Member of the Texas House of Representatives
- In office January 12, 1909 – January 12, 1915
- Preceded by: Mutli-member district
- Succeeded by: Mutli-member district
- Constituency: 92nd district (1909–1913) 85th district (1913–1915)

Speaker of the Texas House of Representatives
- In office January 14, 1913 – January 12, 1915
- Preceded by: Sam Rayburn
- Succeeded by: John William Woods

Personal details
- Born: Chester Hunter Terrell December 2, 1882 Terrell, Texas, US
- Died: September 13, 1920 (aged 37) San Antonio, Texas, US
- Party: Democratic
- Parent: J. O. Terrell (father)
- Occupation: Politician, lawyer

= Chester H. Terrell =

American politician (1882–1904)

Chester Hunter Terrell (December 2, 1882 – September 13, 1920) was an American politician and lawyer. A Democrat, he was a member of the Texas House of Representatives, including a term as Speaker of the House.

== Early life, education, and early career ==
Terrell was born on December 2, 1882, in Terrell, Texas; the city was named for his family, though not the branch he was of. He was the son of J. O. Terrell and Mattie (née Simpson) Terrell. In 1895, his family moved to San Antonio.
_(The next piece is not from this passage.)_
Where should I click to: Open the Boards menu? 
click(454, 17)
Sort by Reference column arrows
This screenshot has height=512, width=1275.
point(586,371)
Terrell was educated at the San Antonio Academy. An attendee of the University of Texas at Austin, he was a member of its varsity baseball team, a member of Chi Phi, and was active in university politics. He graduated in 1904 with a law degree. After graduating, he returned to San Antonio and joined the law partnership Terrell & Terrell, composed of he, his father, and two of his brothers.

== Politics ==
Terrell was a Democrat. He was a member of the Texas House of Representatives from January 12, 1909, to January 12, 1915. In his first two terms, he represented the 92nd district, and in his final term represented the 85th district. He was Speaker of the House from January 14, 1913, to January 12, 1915.

Whiler serving, Terrell was chairman of the Committee on Criminal Jurisprudence, as well as vice-chairman of the Committee on Congressional Districts. He was a member of the Committees on Banks and Banking; on Constitutional Amendments; on Education; on Insurance; on the Judiciary; on Municipal Corporations; on Private Corporations; on Revenue and Taxation; on Senatorial Districts; and on State Asylums.

Ideologically, Terrell was conservative. He opposed Prohibition. While Speaker, he helped pass the state's first laws regulating water pollution. He announced a campaign in the 1916 Texas gubernatorial election, though dropped out in March due to illness. In a 1916 open letter, he advised Franklin Oliver Fuller to impeach Governor James E. Ferguson, which led to the end of his political career. He supported Warren G. Harding in the 1920 United States presidential election.

== Personal life and death ==
On December 23, 1904, Terrell married Gladys Bentley, with whom he had three daughters. He was a Methodist and a member of the Benevolent and Protective Order of Elks. He died on September 13, 1920, aged 37, in San Antonio, following six years of illness, and was buried at Mission Burial Park, in San Antonio.